- The starting parameter values (adapted from Klein et al (2002), PNAS 99: 7542-47) should be as follows:
- Transition probabilities a_ij are a_11 = .999, a_12 = .001, a_21 = .01, a_22 = .99
- Initiation probabilities for each state (i.e. the transition probabilities from the 'begin' state into state 1 or 2) should be .996 for state 1, and .004 for state 2
- Emission probabilities are
- e_A = e_T = .30, e_G = e_C = .20 for state 1;
- e_A = e_T = .15, e_G = e_C = .35 for state 2.
- Use EM (Baum-Welch) training as described in class to find improved parameter estimates. You should not hold any parameter values fixed or set to be equivalent -- allow all of them to change with each iteration.
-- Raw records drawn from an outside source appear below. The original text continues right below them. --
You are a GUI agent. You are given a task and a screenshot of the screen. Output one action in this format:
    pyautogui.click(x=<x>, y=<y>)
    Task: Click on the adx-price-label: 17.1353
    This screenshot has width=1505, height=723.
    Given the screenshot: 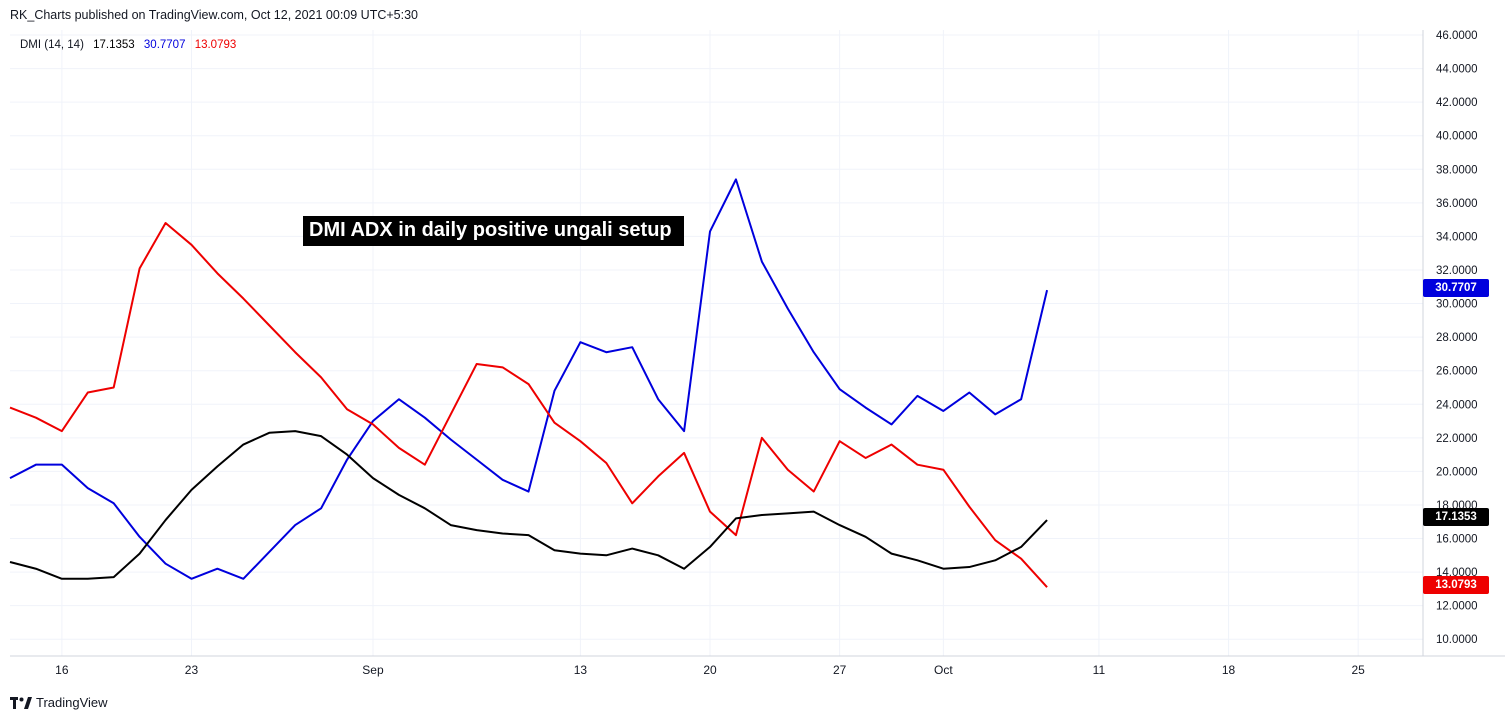 What is the action you would take?
    pyautogui.click(x=1456, y=517)
    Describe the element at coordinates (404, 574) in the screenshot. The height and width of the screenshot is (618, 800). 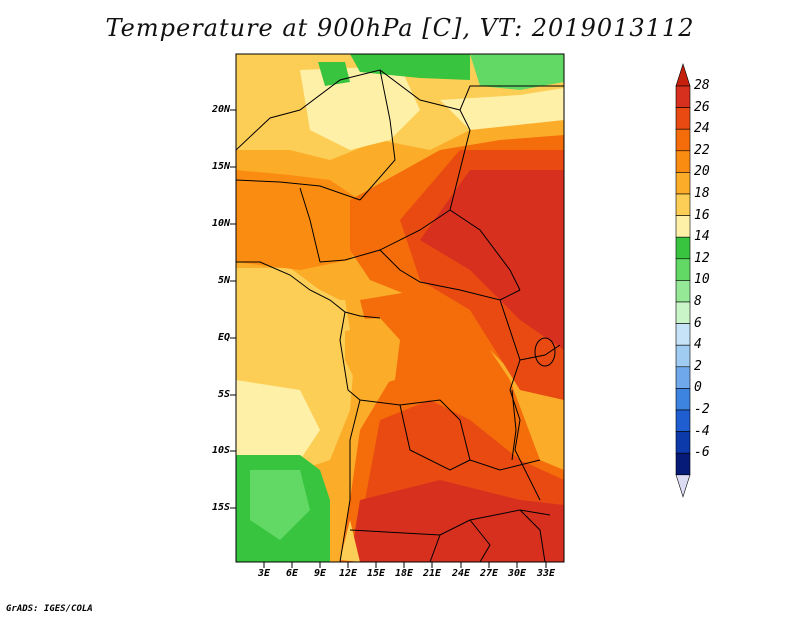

- In each iteration, compute:
- the log-likelihood (to the base e, i.e., the natural log) of the sequence.
- new initiation probabilities to be used in the next iteration.
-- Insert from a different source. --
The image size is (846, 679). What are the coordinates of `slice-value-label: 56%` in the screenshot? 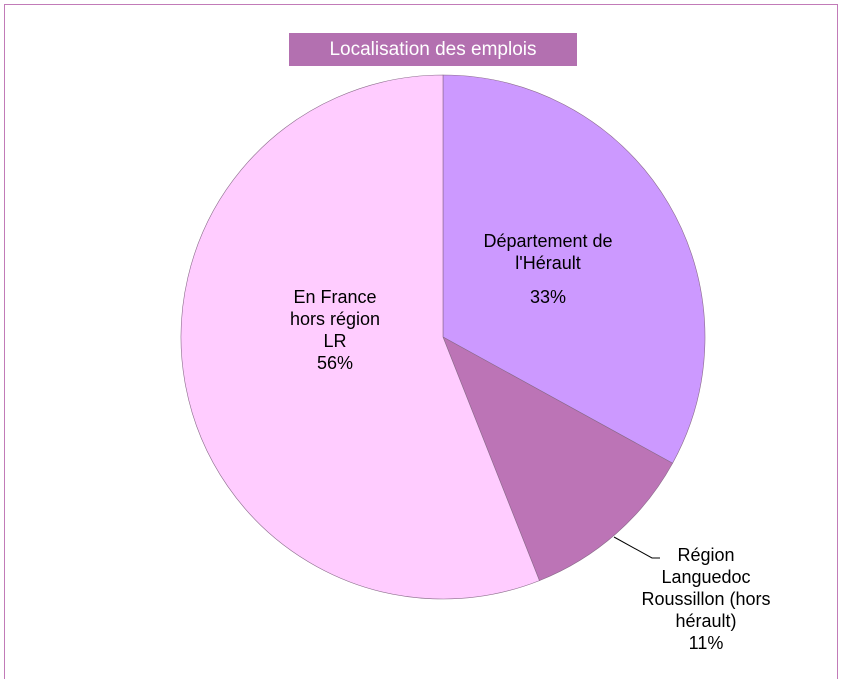 It's located at (335, 363).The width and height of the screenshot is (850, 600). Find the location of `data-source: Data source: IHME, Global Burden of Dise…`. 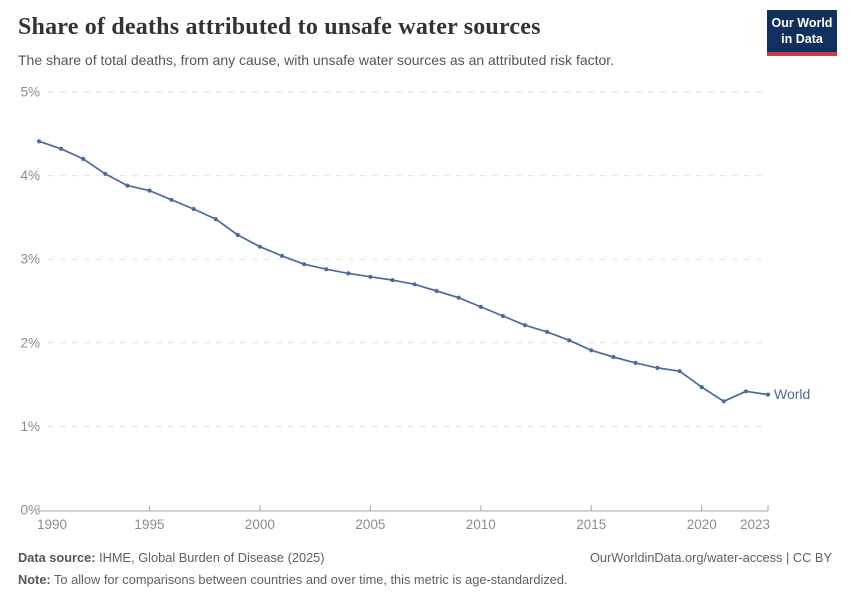

data-source: Data source: IHME, Global Burden of Dise… is located at coordinates (172, 558).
- new transition probabilities to be used in the next iteration.
- new emission probabilities to be used in the next iteration.
Run the program until the increase in log-likelihood between successive iterations becomes less than 0.1. You should check that the log-likelihood increases with each iteration -- if it doesn't, something is wrong with your program. My program took less than 250 iterations to converge.